Beginning with the line containing "Click the 'Hoeveelheid" and ending with the last line, repeat the records exactly.

Stored records
______________________________
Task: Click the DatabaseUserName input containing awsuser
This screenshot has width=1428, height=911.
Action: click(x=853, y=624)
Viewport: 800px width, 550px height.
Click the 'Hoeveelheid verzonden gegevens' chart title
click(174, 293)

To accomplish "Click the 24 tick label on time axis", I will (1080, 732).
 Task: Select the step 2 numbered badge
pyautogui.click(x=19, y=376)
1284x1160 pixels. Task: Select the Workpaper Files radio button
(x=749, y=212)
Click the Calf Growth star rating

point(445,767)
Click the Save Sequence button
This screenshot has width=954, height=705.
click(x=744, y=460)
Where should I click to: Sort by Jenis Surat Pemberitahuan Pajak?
______________________________
▸ **Response to the exercise**:
Click the 'Hoeveelheid verzonden gegevens' chart title
click(174, 293)

To accomplish "Click the 24 tick label on time axis", I will (1080, 732).
 Task: Select the step 2 numbered badge
pyautogui.click(x=19, y=376)
1284x1160 pixels. Task: Select the Workpaper Files radio button
(x=749, y=212)
Click the Calf Growth star rating

point(445,767)
Click the Save Sequence button
This screenshot has width=954, height=705.
click(x=744, y=460)
Where should I click to: Sort by Jenis Surat Pemberitahuan Pajak?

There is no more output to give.